▶ [YOUR INSTRUCTIONS] Whenever a line of the material contains the string "more", it should be copied.

▶ [INFORMATION SUPPLIED]
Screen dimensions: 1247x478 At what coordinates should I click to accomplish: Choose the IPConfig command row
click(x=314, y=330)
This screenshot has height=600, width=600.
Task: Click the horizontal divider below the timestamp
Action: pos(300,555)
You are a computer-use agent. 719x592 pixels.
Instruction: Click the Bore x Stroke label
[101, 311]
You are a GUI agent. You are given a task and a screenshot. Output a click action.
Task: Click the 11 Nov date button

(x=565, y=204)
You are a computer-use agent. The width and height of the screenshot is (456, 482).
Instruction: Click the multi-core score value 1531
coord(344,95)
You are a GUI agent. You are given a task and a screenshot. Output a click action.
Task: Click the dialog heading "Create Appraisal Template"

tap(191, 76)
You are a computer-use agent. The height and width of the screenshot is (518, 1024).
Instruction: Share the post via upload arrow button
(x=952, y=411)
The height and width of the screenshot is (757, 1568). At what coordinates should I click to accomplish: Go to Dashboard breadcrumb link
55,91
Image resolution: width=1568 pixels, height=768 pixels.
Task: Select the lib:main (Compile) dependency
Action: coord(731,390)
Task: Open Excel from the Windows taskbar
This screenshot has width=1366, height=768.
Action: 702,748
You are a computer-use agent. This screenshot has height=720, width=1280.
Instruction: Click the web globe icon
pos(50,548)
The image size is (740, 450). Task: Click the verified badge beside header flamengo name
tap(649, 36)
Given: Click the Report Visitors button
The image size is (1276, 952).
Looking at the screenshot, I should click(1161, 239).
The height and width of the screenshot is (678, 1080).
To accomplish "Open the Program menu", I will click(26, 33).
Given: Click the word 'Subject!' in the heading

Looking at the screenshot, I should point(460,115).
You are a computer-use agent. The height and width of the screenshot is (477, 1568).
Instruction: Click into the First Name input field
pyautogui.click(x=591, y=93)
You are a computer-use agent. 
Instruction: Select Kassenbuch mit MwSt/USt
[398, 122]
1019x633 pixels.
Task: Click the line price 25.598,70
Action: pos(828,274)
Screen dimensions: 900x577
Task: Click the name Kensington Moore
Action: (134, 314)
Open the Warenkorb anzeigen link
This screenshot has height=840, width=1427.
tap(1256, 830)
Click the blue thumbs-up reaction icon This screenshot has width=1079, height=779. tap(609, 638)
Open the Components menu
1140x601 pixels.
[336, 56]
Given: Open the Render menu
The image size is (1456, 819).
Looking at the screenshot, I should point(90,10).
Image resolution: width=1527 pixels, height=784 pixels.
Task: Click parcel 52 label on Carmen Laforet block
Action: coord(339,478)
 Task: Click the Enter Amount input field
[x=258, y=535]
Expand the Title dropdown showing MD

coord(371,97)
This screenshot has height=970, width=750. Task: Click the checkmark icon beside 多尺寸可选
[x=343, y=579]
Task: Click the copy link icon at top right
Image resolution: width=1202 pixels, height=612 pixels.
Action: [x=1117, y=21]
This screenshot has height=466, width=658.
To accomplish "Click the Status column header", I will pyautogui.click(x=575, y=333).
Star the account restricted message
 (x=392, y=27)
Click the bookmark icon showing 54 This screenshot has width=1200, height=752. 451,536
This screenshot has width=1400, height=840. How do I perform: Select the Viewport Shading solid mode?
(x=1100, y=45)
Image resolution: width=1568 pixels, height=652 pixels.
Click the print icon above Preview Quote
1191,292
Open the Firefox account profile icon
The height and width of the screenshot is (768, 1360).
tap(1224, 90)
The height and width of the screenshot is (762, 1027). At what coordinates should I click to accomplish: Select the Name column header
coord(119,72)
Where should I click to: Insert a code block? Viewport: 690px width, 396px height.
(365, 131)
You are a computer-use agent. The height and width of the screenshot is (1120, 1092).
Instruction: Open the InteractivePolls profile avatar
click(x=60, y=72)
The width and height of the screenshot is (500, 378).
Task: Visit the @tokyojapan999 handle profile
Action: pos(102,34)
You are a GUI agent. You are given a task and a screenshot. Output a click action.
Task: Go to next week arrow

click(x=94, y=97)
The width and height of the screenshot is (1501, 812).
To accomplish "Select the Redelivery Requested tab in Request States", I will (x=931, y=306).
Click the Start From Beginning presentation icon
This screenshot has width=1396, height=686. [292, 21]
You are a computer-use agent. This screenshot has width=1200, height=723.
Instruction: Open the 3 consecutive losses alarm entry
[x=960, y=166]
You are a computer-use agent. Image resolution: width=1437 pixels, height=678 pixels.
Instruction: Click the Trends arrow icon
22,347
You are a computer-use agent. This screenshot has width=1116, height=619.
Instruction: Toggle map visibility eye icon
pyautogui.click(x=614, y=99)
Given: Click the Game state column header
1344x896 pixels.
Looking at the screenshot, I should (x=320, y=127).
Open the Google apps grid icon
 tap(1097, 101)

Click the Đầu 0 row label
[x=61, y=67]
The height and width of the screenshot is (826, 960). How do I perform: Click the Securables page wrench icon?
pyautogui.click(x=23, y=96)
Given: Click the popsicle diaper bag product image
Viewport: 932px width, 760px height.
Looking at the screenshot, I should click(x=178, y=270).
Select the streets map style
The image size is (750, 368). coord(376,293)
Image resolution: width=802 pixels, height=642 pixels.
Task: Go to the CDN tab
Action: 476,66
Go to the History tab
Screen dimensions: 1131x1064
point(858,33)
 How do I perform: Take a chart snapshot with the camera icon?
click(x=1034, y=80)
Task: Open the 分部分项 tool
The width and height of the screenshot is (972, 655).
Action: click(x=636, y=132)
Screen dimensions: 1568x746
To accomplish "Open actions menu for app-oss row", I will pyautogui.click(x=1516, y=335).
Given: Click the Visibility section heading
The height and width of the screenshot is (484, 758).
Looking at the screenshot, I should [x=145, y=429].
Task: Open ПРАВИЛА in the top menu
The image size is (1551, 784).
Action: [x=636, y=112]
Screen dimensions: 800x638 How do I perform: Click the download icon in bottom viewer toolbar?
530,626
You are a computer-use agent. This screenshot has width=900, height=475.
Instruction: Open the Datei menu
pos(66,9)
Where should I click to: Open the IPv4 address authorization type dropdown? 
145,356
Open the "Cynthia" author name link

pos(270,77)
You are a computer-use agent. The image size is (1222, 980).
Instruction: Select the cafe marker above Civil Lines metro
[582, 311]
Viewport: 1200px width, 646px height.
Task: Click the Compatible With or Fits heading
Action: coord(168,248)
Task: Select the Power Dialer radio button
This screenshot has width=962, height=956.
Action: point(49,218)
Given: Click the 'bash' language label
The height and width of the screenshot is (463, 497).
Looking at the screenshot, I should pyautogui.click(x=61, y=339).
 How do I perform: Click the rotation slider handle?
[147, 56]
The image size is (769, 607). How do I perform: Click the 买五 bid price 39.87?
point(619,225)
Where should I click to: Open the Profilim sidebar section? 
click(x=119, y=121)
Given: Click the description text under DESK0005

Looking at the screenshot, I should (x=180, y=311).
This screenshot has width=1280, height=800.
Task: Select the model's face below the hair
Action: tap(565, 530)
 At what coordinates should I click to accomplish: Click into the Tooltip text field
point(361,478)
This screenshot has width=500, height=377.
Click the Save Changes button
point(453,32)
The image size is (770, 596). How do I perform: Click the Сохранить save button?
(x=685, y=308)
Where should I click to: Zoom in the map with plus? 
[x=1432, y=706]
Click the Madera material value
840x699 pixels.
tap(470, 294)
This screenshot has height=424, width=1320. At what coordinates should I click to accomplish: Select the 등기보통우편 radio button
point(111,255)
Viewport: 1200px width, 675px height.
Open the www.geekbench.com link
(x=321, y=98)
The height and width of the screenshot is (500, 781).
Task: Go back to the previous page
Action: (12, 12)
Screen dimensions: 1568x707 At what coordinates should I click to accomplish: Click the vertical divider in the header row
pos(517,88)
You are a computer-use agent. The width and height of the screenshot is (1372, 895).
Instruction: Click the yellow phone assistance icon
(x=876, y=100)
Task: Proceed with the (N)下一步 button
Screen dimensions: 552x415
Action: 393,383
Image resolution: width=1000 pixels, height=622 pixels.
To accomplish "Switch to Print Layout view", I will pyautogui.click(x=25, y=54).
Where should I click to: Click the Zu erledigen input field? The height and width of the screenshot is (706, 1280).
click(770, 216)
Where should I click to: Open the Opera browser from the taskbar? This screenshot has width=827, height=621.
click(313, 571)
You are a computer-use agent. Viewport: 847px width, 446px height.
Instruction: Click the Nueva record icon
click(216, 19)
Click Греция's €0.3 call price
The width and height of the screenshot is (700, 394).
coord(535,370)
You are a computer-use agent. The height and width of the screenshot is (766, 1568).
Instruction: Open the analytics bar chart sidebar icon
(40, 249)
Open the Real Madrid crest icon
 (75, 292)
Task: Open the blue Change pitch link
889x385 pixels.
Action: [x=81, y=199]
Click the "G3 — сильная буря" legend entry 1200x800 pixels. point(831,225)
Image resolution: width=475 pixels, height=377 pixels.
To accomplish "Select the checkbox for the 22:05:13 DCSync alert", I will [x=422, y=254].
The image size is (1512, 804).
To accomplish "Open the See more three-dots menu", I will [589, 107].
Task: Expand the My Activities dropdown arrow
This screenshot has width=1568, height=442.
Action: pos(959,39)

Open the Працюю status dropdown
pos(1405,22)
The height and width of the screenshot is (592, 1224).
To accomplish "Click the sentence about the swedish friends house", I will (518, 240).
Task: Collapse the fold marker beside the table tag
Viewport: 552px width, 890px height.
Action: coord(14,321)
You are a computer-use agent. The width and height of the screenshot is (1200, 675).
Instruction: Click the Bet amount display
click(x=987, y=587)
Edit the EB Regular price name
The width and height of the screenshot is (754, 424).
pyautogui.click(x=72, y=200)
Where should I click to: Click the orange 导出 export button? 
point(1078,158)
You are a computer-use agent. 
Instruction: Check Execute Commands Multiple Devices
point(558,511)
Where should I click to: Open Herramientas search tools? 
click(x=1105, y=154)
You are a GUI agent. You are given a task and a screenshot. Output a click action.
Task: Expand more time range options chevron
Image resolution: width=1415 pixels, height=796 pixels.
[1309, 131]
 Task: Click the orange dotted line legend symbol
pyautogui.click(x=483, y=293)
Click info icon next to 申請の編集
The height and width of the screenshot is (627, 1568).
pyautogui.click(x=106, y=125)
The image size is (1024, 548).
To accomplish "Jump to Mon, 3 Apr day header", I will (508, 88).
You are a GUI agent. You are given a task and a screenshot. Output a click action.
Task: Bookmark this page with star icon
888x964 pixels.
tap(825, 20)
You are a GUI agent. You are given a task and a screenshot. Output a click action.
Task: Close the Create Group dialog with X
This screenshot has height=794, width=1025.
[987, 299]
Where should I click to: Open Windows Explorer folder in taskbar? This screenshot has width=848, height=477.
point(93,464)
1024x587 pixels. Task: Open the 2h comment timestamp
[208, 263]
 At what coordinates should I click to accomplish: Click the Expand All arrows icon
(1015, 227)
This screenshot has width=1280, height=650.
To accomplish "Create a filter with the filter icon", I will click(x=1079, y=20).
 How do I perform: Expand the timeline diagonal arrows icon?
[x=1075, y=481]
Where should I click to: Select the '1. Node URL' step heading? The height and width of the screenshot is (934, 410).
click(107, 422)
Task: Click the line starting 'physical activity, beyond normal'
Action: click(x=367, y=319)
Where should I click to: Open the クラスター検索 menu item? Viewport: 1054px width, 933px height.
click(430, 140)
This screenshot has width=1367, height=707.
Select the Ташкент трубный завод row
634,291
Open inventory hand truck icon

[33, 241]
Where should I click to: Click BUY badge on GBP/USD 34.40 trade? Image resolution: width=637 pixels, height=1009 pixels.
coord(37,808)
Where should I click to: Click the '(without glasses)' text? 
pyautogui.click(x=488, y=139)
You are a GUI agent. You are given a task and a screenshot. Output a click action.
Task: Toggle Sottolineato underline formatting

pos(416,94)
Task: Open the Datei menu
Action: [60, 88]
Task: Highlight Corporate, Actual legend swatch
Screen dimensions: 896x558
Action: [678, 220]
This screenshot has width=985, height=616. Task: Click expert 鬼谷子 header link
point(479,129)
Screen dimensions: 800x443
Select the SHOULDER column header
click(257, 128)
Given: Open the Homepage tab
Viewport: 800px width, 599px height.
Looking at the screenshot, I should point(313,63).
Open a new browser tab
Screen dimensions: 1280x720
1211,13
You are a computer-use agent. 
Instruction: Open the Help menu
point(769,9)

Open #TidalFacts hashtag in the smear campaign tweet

▶ [RESPONSE]
To accomplish "Open the See more three-dots menu", I will [589, 107].
Task: Expand more time range options chevron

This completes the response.